Rather than collecting together a group of songs, tacking on some cover art and sending them out into the world, Ranaldo was determined to create an album in the traditional sense where there is an ebb and flow and a narrative to both the music and the packaging. Like so much of the cross-pollination in his work, the initial seed for the album came from a photograph.
“It really started with this picture of me that we used on the front cover. I was writing the first of these songs and I did an interview with some people for a documentary and one of the guys took those pictures and when he sent me that one I thought “wow, this looks it would be a really cool album cover”. That goaded me into writing the record, to wrap in this package in a sense,” explains Ranaldo. “I was very aware it was going to be an album, with a gatefold and liner notes about the sessions and the feeling that “this is going to be the last song on side one,” so there was a grouping of songs you could listen to as a side of a record. We pretty much thought we were making a vinyl record right up until it was done and then we had to prepare the CD issue. So many records these days devolve into being about one or two songs and bunch of others so we were really trying to make a group of songs that hung together in an interesting way.”
“I really wanted it to be a personal record harking back to a singer/songwriter album like they were when I was listening to records like that in the 60s and 70s, where it would be a window on somebody’s life and you hoped you’d find a commonality and shared experience from listening to it. Records then were these experiences that they’re not really now. You’d get a record and pore over the liner notes and who played on each track and they’d stay with you longer and be this real listening experience.

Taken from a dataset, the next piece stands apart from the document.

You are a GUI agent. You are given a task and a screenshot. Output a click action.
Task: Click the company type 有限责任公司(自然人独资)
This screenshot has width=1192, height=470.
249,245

Even if it was for no one other than me I wanted this record to be made in that kind of mindset.“
Looking back to those early years of folk rock as inspiration for the format of Between The Times And The Tides was also in keeping with the musical inspiration for the songs in their initial incarnations.
“I was playing acoustic guitars again seriously for the first time in ages so I guess that really took me back to certain things I listened to when I was much younger, when I was predominately an acoustic guitar player – whether it was John Fahey or Leo Kottke or David Crosby, Joni Mitchell, Neil Young, Velvet Underground and Reverend Gary Davis – all kinds of people that were working with open guitar tunings.”
As our conversation winds up there is the matter of addressing the elephant on the phone line, the future prospects for Sonic Youth. Together for 31 years, they are currently in a holding phase while each member explores other projects and Moore and Gordon are given the space to decide whether they can still work together artistically.
“We are all enjoying the freedom to do other things as we have done for many, many years over the lifetime of the band,” says Ranaldo. “None of us are in any way even thinking about or certainly not talking to each other about ideas of what might or might not happen. The idea of getting to that point is a long, long way off. I have no doubt that we’re all going to continue. We are all doing interesting things now and that spirit that has driven us all these years isn’t just going to dry up if we stop working together. I wouldn’t say building towards this but we’ve really prepared ourselves well by over the last ten or fifteen years being involved in lots of independent projects outside Sonic Youth. It’s easy to fill time, the challenge is filling it in a significant way and all of us get offers to do various things all year long.”